Task brief
Reproduce each of the following rows verbatim, with no changes of any kind.

Record set
------------------------

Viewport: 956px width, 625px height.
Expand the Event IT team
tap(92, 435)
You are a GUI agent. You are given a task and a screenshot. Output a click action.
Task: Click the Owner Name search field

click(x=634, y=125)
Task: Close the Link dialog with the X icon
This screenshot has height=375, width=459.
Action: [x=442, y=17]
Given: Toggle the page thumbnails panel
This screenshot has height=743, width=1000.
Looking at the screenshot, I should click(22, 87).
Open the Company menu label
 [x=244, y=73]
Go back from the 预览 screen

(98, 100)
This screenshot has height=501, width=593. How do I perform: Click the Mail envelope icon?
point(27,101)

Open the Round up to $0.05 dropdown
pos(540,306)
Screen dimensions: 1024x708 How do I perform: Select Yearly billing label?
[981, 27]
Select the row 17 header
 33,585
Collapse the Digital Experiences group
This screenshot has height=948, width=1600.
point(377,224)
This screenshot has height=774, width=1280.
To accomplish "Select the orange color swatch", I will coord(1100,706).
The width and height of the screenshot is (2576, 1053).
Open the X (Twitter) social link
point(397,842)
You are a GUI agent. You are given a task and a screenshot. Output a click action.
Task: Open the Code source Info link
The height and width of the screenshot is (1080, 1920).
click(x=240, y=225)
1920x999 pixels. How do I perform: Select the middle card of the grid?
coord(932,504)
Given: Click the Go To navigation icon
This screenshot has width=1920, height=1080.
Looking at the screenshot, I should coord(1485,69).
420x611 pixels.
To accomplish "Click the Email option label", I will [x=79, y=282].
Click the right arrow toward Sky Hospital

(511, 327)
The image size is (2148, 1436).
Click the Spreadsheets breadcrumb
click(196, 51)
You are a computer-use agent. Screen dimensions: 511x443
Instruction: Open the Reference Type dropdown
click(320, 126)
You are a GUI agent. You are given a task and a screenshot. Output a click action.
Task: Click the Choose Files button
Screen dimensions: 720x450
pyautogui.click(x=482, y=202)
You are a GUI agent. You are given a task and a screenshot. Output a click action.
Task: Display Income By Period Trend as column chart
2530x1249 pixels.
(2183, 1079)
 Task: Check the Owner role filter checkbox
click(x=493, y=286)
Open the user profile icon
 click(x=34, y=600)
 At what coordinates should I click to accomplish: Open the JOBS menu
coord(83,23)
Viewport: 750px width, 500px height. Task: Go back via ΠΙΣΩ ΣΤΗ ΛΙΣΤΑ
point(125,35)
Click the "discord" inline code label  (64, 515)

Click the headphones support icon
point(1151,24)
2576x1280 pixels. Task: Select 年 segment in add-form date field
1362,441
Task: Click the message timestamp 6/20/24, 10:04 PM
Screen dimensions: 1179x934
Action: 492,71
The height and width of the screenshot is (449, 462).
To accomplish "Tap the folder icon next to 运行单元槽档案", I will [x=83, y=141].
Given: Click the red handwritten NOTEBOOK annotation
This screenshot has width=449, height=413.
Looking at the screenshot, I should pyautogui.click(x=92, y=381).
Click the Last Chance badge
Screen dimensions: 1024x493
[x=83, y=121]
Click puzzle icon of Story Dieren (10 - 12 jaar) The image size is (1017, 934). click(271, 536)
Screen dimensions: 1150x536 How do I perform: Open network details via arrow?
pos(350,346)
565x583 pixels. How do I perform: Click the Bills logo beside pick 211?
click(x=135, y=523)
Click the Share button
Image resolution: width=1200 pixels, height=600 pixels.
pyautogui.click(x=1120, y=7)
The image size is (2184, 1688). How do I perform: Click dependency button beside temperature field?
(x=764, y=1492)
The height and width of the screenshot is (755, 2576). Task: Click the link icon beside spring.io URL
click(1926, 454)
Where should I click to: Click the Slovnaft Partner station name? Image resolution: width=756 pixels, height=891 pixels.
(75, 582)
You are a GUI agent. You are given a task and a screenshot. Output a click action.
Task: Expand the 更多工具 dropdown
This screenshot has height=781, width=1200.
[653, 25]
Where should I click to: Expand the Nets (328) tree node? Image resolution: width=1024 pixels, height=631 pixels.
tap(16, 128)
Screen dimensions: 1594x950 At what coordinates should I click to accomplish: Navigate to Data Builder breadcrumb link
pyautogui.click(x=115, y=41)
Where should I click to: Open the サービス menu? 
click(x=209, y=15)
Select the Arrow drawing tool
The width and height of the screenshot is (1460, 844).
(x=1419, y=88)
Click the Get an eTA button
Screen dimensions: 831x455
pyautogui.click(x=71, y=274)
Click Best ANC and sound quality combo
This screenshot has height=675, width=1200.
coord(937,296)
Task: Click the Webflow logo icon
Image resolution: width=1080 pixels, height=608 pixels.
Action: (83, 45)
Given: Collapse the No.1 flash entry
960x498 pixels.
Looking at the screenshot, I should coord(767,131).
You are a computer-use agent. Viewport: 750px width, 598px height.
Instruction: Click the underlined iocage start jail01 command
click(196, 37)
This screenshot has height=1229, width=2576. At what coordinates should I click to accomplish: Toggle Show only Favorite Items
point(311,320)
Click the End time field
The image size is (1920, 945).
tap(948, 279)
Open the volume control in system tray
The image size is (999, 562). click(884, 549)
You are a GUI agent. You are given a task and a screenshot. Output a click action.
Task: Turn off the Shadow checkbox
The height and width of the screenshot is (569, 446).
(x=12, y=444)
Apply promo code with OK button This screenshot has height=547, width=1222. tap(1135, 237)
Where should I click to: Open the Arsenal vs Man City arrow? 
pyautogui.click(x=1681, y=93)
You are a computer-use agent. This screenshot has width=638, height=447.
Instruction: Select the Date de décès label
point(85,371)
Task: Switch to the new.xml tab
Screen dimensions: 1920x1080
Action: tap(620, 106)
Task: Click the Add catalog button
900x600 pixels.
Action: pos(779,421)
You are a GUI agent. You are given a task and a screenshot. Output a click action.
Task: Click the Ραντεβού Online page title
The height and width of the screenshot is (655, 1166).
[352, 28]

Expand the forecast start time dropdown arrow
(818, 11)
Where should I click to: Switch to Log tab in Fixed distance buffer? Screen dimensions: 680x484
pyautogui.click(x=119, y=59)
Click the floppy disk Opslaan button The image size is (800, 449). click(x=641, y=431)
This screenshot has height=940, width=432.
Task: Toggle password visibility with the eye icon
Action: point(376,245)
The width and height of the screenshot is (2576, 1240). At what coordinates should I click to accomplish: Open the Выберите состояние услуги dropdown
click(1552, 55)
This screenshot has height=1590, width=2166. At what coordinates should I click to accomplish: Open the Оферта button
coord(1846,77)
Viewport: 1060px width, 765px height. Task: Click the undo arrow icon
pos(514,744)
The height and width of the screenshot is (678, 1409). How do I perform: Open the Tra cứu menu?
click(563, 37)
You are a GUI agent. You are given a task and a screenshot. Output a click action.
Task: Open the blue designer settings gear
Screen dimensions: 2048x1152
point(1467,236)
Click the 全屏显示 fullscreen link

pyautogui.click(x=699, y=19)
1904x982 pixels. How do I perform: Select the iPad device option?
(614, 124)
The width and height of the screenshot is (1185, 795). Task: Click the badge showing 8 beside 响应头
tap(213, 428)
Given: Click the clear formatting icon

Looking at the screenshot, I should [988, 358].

------------------------

The solution
Viewport: 956px width, 625px height.
Expand the Event IT team
tap(92, 435)
You are a GUI agent. You are given a task and a screenshot. Output a click action.
Task: Click the Owner Name search field

click(x=634, y=125)
Task: Close the Link dialog with the X icon
This screenshot has height=375, width=459.
Action: [x=442, y=17]
Given: Toggle the page thumbnails panel
This screenshot has height=743, width=1000.
Looking at the screenshot, I should click(22, 87).
Open the Company menu label
 [x=244, y=73]
Go back from the 预览 screen

(98, 100)
This screenshot has height=501, width=593. How do I perform: Click the Mail envelope icon?
point(27,101)

Open the Round up to $0.05 dropdown
pos(540,306)
Screen dimensions: 1024x708 How do I perform: Select Yearly billing label?
[981, 27]
Select the row 17 header
 33,585
Collapse the Digital Experiences group
This screenshot has height=948, width=1600.
point(377,224)
This screenshot has height=774, width=1280.
To accomplish "Select the orange color swatch", I will coord(1100,706).
The width and height of the screenshot is (2576, 1053).
Open the X (Twitter) social link
point(397,842)
You are a GUI agent. You are given a task and a screenshot. Output a click action.
Task: Open the Code source Info link
The height and width of the screenshot is (1080, 1920).
click(x=240, y=225)
1920x999 pixels. How do I perform: Select the middle card of the grid?
coord(932,504)
Given: Click the Go To navigation icon
This screenshot has width=1920, height=1080.
Looking at the screenshot, I should coord(1485,69).
420x611 pixels.
To accomplish "Click the Email option label", I will [x=79, y=282].
Click the right arrow toward Sky Hospital

(511, 327)
The image size is (2148, 1436).
Click the Spreadsheets breadcrumb
click(196, 51)
You are a computer-use agent. Screen dimensions: 511x443
Instruction: Open the Reference Type dropdown
click(320, 126)
You are a GUI agent. You are given a task and a screenshot. Output a click action.
Task: Click the Choose Files button
Screen dimensions: 720x450
pyautogui.click(x=482, y=202)
You are a GUI agent. You are given a task and a screenshot. Output a click action.
Task: Display Income By Period Trend as column chart
2530x1249 pixels.
(2183, 1079)
 Task: Check the Owner role filter checkbox
click(x=493, y=286)
Open the user profile icon
 click(x=34, y=600)
 At what coordinates should I click to accomplish: Open the JOBS menu
coord(83,23)
Viewport: 750px width, 500px height. Task: Go back via ΠΙΣΩ ΣΤΗ ΛΙΣΤΑ
point(125,35)
Click the "discord" inline code label  (64, 515)

Click the headphones support icon
point(1151,24)
2576x1280 pixels. Task: Select 年 segment in add-form date field
1362,441
Task: Click the message timestamp 6/20/24, 10:04 PM
Screen dimensions: 1179x934
Action: 492,71
The height and width of the screenshot is (449, 462).
To accomplish "Tap the folder icon next to 运行单元槽档案", I will [x=83, y=141].
Given: Click the red handwritten NOTEBOOK annotation
This screenshot has width=449, height=413.
Looking at the screenshot, I should pyautogui.click(x=92, y=381).
Click the Last Chance badge
Screen dimensions: 1024x493
[x=83, y=121]
Click puzzle icon of Story Dieren (10 - 12 jaar) The image size is (1017, 934). click(271, 536)
Screen dimensions: 1150x536 How do I perform: Open network details via arrow?
pos(350,346)
565x583 pixels. How do I perform: Click the Bills logo beside pick 211?
click(x=135, y=523)
Click the Share button
Image resolution: width=1200 pixels, height=600 pixels.
pyautogui.click(x=1120, y=7)
The image size is (2184, 1688). How do I perform: Click dependency button beside temperature field?
(x=764, y=1492)
The height and width of the screenshot is (755, 2576). Task: Click the link icon beside spring.io URL
click(1926, 454)
Where should I click to: Click the Slovnaft Partner station name? Image resolution: width=756 pixels, height=891 pixels.
(75, 582)
You are a GUI agent. You are given a task and a screenshot. Output a click action.
Task: Expand the 更多工具 dropdown
This screenshot has height=781, width=1200.
[653, 25]
Where should I click to: Expand the Nets (328) tree node? Image resolution: width=1024 pixels, height=631 pixels.
tap(16, 128)
Screen dimensions: 1594x950 At what coordinates should I click to accomplish: Navigate to Data Builder breadcrumb link
pyautogui.click(x=115, y=41)
Where should I click to: Open the サービス menu? 
click(x=209, y=15)
Select the Arrow drawing tool
The width and height of the screenshot is (1460, 844).
(x=1419, y=88)
Click the Get an eTA button
Screen dimensions: 831x455
pyautogui.click(x=71, y=274)
Click Best ANC and sound quality combo
This screenshot has height=675, width=1200.
coord(937,296)
Task: Click the Webflow logo icon
Image resolution: width=1080 pixels, height=608 pixels.
Action: (83, 45)
Given: Collapse the No.1 flash entry
960x498 pixels.
Looking at the screenshot, I should coord(767,131).
You are a computer-use agent. Viewport: 750px width, 598px height.
Instruction: Click the underlined iocage start jail01 command
click(196, 37)
This screenshot has height=1229, width=2576. At what coordinates should I click to accomplish: Toggle Show only Favorite Items
point(311,320)
Click the End time field
The image size is (1920, 945).
tap(948, 279)
Open the volume control in system tray
The image size is (999, 562). click(884, 549)
You are a GUI agent. You are given a task and a screenshot. Output a click action.
Task: Turn off the Shadow checkbox
The height and width of the screenshot is (569, 446).
(x=12, y=444)
Apply promo code with OK button This screenshot has height=547, width=1222. tap(1135, 237)
Where should I click to: Open the Arsenal vs Man City arrow? 
pyautogui.click(x=1681, y=93)
You are a computer-use agent. This screenshot has width=638, height=447.
Instruction: Select the Date de décès label
point(85,371)
Task: Switch to the new.xml tab
Screen dimensions: 1920x1080
Action: tap(620, 106)
Task: Click the Add catalog button
900x600 pixels.
Action: pos(779,421)
You are a GUI agent. You are given a task and a screenshot. Output a click action.
Task: Click the Ραντεβού Online page title
The height and width of the screenshot is (655, 1166).
[352, 28]

Expand the forecast start time dropdown arrow
(818, 11)
Where should I click to: Switch to Log tab in Fixed distance buffer? Screen dimensions: 680x484
pyautogui.click(x=119, y=59)
Click the floppy disk Opslaan button The image size is (800, 449). click(x=641, y=431)
This screenshot has height=940, width=432.
Task: Toggle password visibility with the eye icon
Action: point(376,245)
The width and height of the screenshot is (2576, 1240). At what coordinates should I click to accomplish: Open the Выберите состояние услуги dropdown
click(1552, 55)
This screenshot has height=1590, width=2166. At what coordinates should I click to accomplish: Open the Оферта button
coord(1846,77)
Viewport: 1060px width, 765px height. Task: Click the undo arrow icon
pos(514,744)
The height and width of the screenshot is (678, 1409). How do I perform: Open the Tra cứu menu?
click(563, 37)
You are a GUI agent. You are given a task and a screenshot. Output a click action.
Task: Open the blue designer settings gear
Screen dimensions: 2048x1152
point(1467,236)
Click the 全屏显示 fullscreen link

pyautogui.click(x=699, y=19)
1904x982 pixels. How do I perform: Select the iPad device option?
(614, 124)
The width and height of the screenshot is (1185, 795). Task: Click the badge showing 8 beside 响应头
tap(213, 428)
Given: Click the clear formatting icon

Looking at the screenshot, I should [988, 358].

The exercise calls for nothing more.